Segment Start: THE DATA
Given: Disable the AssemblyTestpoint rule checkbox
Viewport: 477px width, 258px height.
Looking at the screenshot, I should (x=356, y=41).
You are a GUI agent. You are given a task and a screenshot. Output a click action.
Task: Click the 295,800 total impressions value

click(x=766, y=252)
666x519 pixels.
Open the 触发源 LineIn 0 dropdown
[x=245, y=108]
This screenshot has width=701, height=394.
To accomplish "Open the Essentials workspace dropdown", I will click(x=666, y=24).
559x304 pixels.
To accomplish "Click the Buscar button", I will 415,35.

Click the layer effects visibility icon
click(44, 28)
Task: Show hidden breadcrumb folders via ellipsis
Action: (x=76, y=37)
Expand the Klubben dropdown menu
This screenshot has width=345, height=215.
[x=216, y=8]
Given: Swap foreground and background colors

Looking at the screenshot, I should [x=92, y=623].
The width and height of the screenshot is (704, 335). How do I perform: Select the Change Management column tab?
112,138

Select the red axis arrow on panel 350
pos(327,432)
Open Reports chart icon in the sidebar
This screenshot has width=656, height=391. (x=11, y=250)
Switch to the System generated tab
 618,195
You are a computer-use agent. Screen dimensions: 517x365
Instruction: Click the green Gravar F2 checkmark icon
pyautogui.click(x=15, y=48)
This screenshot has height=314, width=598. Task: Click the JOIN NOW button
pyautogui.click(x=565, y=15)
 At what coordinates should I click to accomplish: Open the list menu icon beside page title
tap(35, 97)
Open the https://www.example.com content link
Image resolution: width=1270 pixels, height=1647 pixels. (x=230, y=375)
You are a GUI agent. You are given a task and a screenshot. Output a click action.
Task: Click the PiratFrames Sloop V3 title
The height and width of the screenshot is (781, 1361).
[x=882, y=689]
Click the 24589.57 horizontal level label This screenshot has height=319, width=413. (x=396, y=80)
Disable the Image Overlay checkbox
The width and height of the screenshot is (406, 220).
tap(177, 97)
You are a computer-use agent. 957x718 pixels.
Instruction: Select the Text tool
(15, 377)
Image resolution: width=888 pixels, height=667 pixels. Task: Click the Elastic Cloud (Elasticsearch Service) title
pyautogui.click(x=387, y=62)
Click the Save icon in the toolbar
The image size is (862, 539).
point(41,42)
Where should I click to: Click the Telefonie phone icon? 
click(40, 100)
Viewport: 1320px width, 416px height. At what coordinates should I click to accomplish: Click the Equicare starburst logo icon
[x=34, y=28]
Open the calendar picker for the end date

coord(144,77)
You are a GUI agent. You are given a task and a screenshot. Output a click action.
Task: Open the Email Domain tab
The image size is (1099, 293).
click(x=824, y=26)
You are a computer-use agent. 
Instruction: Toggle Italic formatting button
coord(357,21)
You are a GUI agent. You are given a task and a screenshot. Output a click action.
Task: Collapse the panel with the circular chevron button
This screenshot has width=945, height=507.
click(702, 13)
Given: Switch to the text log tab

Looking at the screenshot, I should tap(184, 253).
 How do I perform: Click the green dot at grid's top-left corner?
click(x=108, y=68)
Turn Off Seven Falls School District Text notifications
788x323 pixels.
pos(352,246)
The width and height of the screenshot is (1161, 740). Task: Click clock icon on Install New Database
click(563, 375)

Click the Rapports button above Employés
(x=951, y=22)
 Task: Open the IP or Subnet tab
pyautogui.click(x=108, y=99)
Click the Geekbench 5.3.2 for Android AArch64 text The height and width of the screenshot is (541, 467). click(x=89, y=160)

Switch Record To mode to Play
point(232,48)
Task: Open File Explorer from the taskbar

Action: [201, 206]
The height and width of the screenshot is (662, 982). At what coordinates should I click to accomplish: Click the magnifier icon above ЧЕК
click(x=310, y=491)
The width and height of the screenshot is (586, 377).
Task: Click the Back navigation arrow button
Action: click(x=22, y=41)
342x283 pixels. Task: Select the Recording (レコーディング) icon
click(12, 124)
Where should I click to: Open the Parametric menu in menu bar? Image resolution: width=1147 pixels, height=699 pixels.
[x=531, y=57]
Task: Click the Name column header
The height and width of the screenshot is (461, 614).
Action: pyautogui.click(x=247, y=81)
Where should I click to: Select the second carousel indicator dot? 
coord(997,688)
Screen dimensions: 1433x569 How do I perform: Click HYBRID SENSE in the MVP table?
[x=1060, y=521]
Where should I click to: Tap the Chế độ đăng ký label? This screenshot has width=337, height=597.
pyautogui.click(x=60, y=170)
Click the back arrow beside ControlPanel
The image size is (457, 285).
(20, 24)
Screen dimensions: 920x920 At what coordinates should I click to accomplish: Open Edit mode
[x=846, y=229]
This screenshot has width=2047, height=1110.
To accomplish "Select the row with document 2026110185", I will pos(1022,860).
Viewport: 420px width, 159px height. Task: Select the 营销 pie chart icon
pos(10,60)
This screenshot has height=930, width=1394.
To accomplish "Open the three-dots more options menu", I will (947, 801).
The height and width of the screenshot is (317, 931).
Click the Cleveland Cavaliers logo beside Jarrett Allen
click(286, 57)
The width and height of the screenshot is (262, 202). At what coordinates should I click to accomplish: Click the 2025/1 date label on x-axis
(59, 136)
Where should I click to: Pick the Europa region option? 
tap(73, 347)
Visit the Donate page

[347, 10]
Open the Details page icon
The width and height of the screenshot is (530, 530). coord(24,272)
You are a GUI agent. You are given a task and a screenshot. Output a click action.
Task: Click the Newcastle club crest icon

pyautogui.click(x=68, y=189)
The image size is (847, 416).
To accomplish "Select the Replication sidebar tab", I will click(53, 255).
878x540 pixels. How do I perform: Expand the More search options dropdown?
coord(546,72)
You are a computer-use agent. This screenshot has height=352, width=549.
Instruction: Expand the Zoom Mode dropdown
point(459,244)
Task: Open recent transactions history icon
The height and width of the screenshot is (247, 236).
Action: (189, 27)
Segment End: THE DATA
» EXERCISE DIRECTIONS
Where a line of the data above includes the string "with", pull it out.

» WRITTEN RESPONSE
Task: Collapse the panel with the circular chevron button
To accomplish "Select the row with document 2026110185", I will pos(1022,860).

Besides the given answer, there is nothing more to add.